Tedio

El mejor sitio para escribir una columna de opinión es un bar, de la misma forma que el mejor lugar para hacer una crónica de guerra es en pleno combate, con la nariz pegada a tierra y las balas silbando sobre la cabeza. No estoy tan seguro de que el mejor sitio para hacer una crónica de un concierto sea el foso que hay junto al escenario. Las mejores crónicas que he firmado son aquellas que redacté desde casa porque esa noche tenía demasiado dolor de cabeza como para aguantar el ruido de un concierto de rock.

Muchos grandes autores escribieron sus mejores pasajes desde el anonimato de cualquier cafetería. Pero esa mirada perdida y el temblor en la pluma terminaron por convertir su práctica diaria en una actividad de riesgo. Antaño un escritor visiblemente inspirado se convertía en el centro de atención de la cafetería. No hay nada peor que escribir bajo la presión de unos cuantos pares de ojos curiosos.

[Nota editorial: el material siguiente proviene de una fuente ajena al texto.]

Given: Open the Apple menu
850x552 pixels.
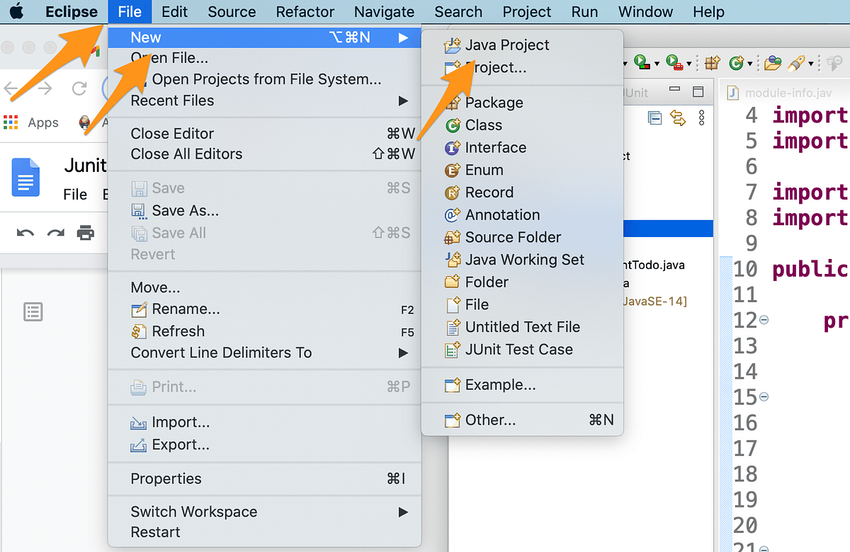Looking at the screenshot, I should pyautogui.click(x=17, y=11).
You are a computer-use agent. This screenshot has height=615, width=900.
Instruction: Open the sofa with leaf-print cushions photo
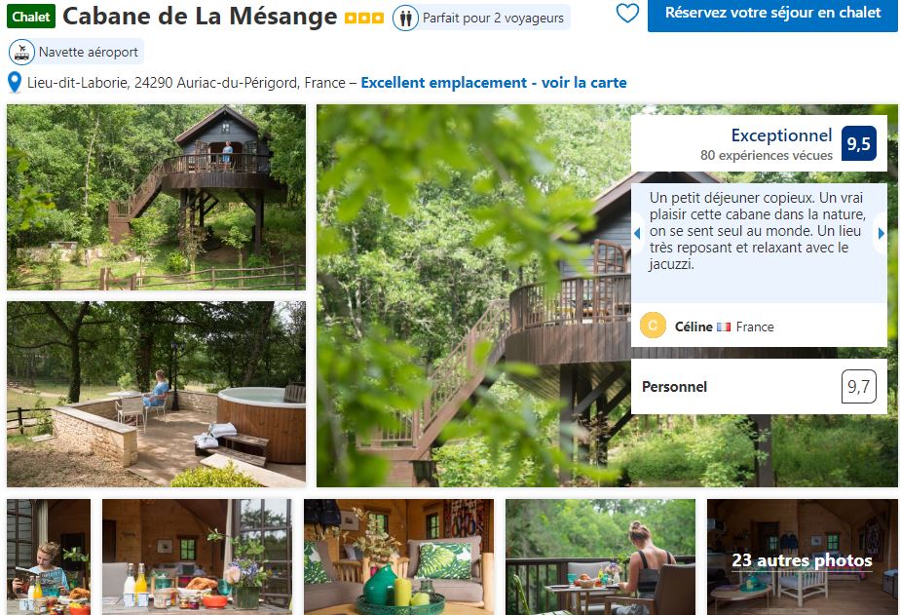click(x=399, y=557)
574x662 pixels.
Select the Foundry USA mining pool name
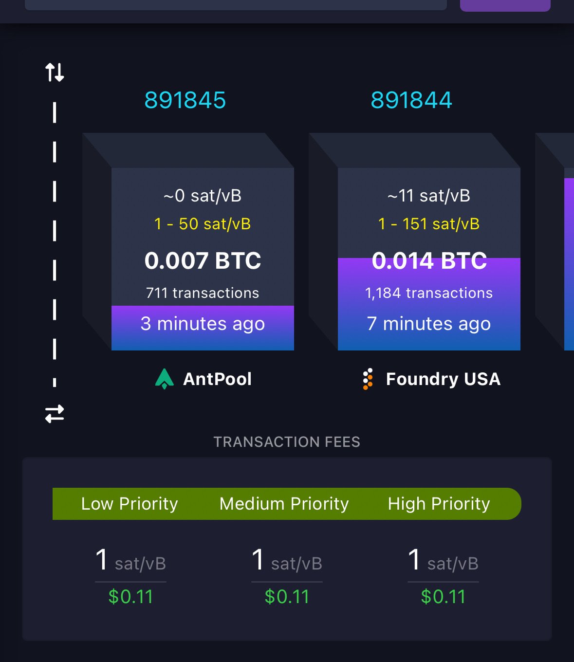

Antes creía que sólo los escritores más o menos anónimos podían buscar la inspiración en el humo de cualquier bar perdido en la ciudad. Ahora las cosas han cambiado. Los bares tienen conexión gratuita a Internet y la mayoría de los escritores jóvenes vagan por la vida amarrados a un ordenador portátil. Tal vez no empleen el diccionario, ni hayan leído demasiado a los clásicos, pero manejan el ordenador con una soltura tal, que desde lejos en cualquier bar nadie sabría distinguir si se trata de un escritor o de un científico de la NASA enviando señales a un satélite. El portátil ha devuelto al anonimato al escritor y no saben cuánto me alegro.

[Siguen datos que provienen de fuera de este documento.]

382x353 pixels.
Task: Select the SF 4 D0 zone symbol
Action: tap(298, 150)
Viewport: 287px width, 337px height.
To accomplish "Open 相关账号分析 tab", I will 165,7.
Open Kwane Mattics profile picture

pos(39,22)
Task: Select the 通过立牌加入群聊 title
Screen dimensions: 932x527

En un país como éste, vivir alejado de lo que bulle en los bares es vivir en una nube. Algo que por otra parte hacen la mayoría de los novelistas. Incluso los que buscan la inspiración en tabernas. El escritor, como el periodista en la guerra, desearía a veces ser invisible al resto del mundo, para poder observar sin ser observado, para escuchar sin resultar molesto. Cada gran novela tiene un poco de todas las conversaciones que su autor ha escuchado a lo largo de su vida. Un personaje, una historia, una frase. Cualquier situación cotidiana alimenta más la imaginación de un autor que diez horas frente a la televisión, que es un electrodoméstico frente al que jamás debería sentarse un escritor decente, salvo para apedrearlo y poder relatar la explosión en cualquier novela futura. Al fin y al cabo el escritor experimenta frecuentemente con los objetos de su entorno y con la sociedad, de forma muy parecida a como lo hace el científico con las ratas. La diferencia es que el científico busca generalmente una vacuna o algún progreso para la ciencia, mientras que el escritor busca reconocimiento y progreso para sus ahorros. Especialmente lo segundo. La mayoría de mis amigos escritores cambiarían todo el reconocimiento del mundo por un cero más en la nómina. Los que no son escritores, también.

Los articulistas somos, a nuestra manera, cronistas de guerra. Aplaudir a los buenos y silbar a los malos es el paso previo a exponerse a una lluvia de balas y flores. Un chaparrón en el que nunca llegas a ver las flores y casi siempre ves demasiado cerca las balas. El bar es un buen sitio para camuflarse en la tormenta, y para alejarse del peor enemigo de esta guerra. El tedio. El tedio es, sin lugar a dudas, el peor enemigo del articulista.